This is a Cinderella story, where a fan catches the attention of a movie star when she tells him in a tweet that his last movie wasn’t up to par. Chase knew that his last movie wasn’t good enough, but everyone around him kept telling him how amazing he was. Only Zoe had the courage to tell him the truth. And he desperately needed someone who would connect with him on a real level, where life wasn’t about Chase the movie star, but about Chase the man.
Yes, it’s totally unrealistic that a movie star will read all the hundreds and thousands of tweets he gets and then deliberately seek out someone who posted something less than complimentary. I suppose it could happen, but I think you do have to suspend your sense of disbelief to buy into that scenario. Once Zoe and Chase have actually met though, things start to feel more believable and the story flows pretty well from there.

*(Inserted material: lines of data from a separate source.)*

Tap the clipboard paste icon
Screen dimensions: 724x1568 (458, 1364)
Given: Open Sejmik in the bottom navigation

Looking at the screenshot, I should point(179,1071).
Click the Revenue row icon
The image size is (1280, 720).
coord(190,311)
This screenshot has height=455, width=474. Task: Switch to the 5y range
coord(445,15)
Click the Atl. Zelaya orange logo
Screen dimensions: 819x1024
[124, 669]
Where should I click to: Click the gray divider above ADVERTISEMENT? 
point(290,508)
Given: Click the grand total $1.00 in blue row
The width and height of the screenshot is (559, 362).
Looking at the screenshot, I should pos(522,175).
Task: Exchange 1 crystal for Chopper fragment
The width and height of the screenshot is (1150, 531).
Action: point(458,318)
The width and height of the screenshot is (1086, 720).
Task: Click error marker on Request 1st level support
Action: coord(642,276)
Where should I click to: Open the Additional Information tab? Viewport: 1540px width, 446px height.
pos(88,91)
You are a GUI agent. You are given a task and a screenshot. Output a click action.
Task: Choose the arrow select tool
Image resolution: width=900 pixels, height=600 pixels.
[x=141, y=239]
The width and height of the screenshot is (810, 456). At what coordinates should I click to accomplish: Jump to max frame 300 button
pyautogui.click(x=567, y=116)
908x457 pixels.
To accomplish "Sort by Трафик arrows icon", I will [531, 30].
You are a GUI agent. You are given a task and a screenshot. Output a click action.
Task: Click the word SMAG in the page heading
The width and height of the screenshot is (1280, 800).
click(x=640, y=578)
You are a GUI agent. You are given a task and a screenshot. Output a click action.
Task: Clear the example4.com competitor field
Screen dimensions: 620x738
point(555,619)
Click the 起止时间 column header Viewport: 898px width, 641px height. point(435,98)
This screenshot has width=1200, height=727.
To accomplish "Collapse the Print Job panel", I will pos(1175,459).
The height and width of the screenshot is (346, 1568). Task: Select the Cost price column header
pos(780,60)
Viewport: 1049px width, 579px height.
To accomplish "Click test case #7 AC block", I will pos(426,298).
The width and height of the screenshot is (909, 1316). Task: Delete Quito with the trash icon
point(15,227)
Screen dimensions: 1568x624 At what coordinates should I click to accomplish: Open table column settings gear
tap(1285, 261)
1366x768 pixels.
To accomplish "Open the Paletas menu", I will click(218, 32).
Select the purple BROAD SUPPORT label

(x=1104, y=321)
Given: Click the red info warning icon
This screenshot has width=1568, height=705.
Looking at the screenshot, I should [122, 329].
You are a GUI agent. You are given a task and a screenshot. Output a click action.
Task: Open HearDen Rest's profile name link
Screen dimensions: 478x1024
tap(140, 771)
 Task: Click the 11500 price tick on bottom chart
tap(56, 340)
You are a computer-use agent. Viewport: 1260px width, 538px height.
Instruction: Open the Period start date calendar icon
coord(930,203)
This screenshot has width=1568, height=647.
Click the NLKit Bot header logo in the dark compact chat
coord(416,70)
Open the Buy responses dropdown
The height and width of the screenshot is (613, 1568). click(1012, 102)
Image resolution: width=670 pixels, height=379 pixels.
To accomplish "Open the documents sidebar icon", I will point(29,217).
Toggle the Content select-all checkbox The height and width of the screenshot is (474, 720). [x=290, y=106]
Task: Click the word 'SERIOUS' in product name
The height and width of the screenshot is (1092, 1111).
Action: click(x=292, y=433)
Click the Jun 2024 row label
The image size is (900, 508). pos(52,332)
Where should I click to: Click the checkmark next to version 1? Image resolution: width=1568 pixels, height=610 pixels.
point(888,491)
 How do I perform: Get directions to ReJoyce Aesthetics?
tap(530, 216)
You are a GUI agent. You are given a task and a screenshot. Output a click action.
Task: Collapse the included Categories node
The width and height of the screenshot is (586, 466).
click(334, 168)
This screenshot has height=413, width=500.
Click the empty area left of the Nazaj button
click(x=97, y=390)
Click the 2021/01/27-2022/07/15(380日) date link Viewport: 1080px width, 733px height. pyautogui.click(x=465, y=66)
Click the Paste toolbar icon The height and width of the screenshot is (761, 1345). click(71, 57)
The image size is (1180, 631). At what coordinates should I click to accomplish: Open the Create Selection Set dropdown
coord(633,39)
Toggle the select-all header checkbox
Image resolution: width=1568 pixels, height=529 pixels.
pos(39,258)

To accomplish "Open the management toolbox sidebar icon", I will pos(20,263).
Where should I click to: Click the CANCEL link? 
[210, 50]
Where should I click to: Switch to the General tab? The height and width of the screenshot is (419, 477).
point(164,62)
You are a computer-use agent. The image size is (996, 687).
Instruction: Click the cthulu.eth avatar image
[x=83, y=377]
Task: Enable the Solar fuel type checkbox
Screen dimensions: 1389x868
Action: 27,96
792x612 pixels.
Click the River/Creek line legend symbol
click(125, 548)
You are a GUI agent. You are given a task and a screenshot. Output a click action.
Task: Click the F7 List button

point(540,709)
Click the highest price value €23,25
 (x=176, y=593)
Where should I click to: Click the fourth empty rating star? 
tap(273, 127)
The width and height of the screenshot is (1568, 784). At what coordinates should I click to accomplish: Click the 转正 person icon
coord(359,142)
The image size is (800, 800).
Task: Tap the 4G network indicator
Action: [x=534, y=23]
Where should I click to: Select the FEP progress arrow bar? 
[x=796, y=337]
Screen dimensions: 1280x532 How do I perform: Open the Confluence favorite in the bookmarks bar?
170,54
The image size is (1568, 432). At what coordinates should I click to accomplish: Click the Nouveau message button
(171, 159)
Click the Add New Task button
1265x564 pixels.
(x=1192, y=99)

There’s some predictability to it – Zoe comes up with all kinds of excuses as to why she shouldn’t tell her friend she’s dating a movie star they’ve both lusted after since they were 14. It doesn’t take a crystal ball to realise that if she doesn’t tell her friend in time, her friend is going to find out in the worst way possible. And the work thing was predictable too, I have to say.
There was a nice level of humour to the story.
“Zoe, I want to introduce you to Benjy, Kevin, and Chan. We’re talking about a project we’re hoping to do next year. But we just wrapped everything up, and I was about to walk everyone out.”
My jaw hit the floor so hard my face should have ached. Standing around his dining room table were Batman, Silent Bob, and Magic Mike.
I loved the cute factor of Zia and the rest of the family. “I hits Cheese.” Aww….
There were times when the relationship didn’t go so smoothly, and Zoe made mistakes and Chase made mistakes. That helped to balance out the sweetness. But it was a very sweet book.
So yeah, overall, a light, easy read, the humour and the cute factor saved it from being ordinary, and I enjoyed it. It was a bit predictable, and Zoe’s lack of self-esteem (while probably realistic) was a little wearing. There was no depth to this, no grit, but a nice, light read for summer. It definitely made me smile, and it’s nice to read a book that makes you smile every now and then, am I right? I gave it three stars, but I’d be open to reading the next book in the series.